Niraparib – Poly (ADP-ribose) Polymerase (PARP) inhibitor
Niraparib, formerly known as MK-4827, is an orally active and potent poly (ADP-ribose) polymerase, or PARP, inhibitor that has undergone a Phase 1 clinical trial in cancer patients as a monotherapy and is currently under evaluation by Merck for use in combination with temozolomide for the treatment of solid tumors. We intend to evaluate niraparib for the treatment of patients with solid tumors. Potential cancer indications we may consider include breast, gastric, lung and ovarian cancer.
PARP is a family of proteins involved in many functions in a cell, including DNA repair, gene expression, cell cycle control, intracellular trafficking and energy metabolism. PARP inhibitors have shown preclinical efficacy as a monotherapy against tumors with existing defects, such as BRCA1 and BRCA2, and as a combination therapy when administered together with anti-cancer agents that induce DNA damage. Results to date for clinical trials of PARP inhibitors indicate anti-cancer activity, particularly in patients with germ-line BRCA mutations.
TSR-011 – Anaplastic Lymphoma Kinase (ALK) inhibitor
TSR-011 is an orally available ALK inhibitor currently in preclinical development. We plan to test TSR-011 in clinical trials as a treatment for NSCLC and potentially other cancer indications. Although the ALK gene is not widely expressed in adults, ALK is known to be involved in certain types of cancers, including subsets of NSCLC, neuroblastoma and lymphoma. For patients in these subsets, the ALK gene is fused to an activating partner or contains point mutations, resulting in constitutive activation of ALK and the growth of cancer cells and tumor development. Inhibition of ALK in these cancer cells results in cell death and tumor growth inhibition or regression. The limited tissue distribution and expression of ALK in adult subjects means that ALK may be a good molecular target for a cancer therapeutic because an ALK inhibitor would primarily affect cancer cells and tumors. We plan to submit an Investigational New Drug application, or IND, during the second half of 2012. If the FDA does not object to that filing, we intend to then initiate a Phase 1 clinical trial of TSR-011.
About Non-Small Cell Lung Cancer (NSCLC)
According to the American Cancer Society, over 1.6 million new lung cancer cases are identified worldwide annually, of which over 200,000 of these new lung cancer cases are in the United States.
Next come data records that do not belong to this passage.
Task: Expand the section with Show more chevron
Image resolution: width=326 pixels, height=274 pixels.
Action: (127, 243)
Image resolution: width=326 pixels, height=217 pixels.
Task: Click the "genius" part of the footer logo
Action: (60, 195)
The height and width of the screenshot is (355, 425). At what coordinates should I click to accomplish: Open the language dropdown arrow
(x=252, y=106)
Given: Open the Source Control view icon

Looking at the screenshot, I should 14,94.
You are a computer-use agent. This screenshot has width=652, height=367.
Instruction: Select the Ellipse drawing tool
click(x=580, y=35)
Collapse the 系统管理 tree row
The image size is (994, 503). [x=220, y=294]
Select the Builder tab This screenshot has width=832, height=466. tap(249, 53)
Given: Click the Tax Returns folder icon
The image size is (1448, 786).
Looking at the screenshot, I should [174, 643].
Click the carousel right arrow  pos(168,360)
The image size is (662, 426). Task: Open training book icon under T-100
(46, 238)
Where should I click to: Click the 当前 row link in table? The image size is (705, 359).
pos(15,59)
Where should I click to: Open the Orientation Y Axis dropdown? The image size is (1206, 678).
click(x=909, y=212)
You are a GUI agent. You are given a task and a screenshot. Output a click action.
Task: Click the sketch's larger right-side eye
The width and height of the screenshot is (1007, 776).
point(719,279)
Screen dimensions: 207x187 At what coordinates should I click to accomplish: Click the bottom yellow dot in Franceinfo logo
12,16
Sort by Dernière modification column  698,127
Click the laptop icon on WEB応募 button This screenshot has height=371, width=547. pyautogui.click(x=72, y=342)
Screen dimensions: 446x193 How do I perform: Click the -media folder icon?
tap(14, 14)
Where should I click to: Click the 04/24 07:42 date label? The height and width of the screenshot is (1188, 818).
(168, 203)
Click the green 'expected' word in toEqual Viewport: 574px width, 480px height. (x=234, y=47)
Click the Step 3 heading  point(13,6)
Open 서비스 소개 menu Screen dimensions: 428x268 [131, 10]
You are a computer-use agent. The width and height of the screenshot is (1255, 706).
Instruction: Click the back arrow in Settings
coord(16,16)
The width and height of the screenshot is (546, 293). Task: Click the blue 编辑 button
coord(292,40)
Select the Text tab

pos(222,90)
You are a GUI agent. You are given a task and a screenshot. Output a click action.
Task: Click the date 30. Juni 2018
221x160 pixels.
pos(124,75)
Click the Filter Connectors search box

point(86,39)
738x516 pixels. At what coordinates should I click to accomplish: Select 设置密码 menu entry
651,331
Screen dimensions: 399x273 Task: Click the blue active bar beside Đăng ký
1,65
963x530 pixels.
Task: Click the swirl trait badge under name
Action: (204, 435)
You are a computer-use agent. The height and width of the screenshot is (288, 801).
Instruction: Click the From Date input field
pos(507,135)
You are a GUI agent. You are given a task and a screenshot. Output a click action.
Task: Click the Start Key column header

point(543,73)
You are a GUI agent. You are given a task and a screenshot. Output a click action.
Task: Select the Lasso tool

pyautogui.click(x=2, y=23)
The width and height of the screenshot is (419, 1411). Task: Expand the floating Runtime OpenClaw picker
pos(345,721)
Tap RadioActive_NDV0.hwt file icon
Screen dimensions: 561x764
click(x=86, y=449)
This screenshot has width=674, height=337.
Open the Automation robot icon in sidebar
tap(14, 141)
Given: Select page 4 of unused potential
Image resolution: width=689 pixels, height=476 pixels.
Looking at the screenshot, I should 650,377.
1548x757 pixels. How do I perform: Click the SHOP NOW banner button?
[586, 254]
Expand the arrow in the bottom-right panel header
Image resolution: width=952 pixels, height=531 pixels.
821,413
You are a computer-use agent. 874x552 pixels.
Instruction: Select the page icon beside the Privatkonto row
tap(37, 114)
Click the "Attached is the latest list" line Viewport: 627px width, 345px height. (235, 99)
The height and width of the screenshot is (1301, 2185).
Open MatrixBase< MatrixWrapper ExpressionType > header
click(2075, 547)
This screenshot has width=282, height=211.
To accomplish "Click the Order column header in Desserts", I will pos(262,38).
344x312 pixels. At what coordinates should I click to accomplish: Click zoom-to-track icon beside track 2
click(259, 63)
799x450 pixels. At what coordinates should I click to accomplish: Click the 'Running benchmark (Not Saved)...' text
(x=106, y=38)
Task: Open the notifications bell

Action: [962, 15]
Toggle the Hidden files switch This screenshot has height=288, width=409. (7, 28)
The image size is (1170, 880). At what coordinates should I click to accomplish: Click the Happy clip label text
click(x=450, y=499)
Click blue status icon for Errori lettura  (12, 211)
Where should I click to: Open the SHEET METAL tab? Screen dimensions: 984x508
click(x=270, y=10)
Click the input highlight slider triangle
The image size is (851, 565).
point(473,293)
Lung cancer is the leading cause of cancer death in men and the second leading cause of cancer death in women. Lung cancer is typically divided into two groups based upon the histologic appearance of the tumor cells—small cell and non-small cell lung cancer, each of which is treated with distinct chemotherapeutic approaches. According to the American Cancer Society, NSCLC accounts for approximately 85% of lung cancer cases, with approximately 75% of these patients being diagnosed with metastatic or advanced disease. Patients with locally advanced or metastatic NSCLC have five-year survival rates of just 24% and 4%, respectively, according to the Surveillance Epidemiology and End Results program of the National Cancer Institute. ALK is believed to be a key driver of tumor development in approximately 5% of all NSCLC patients.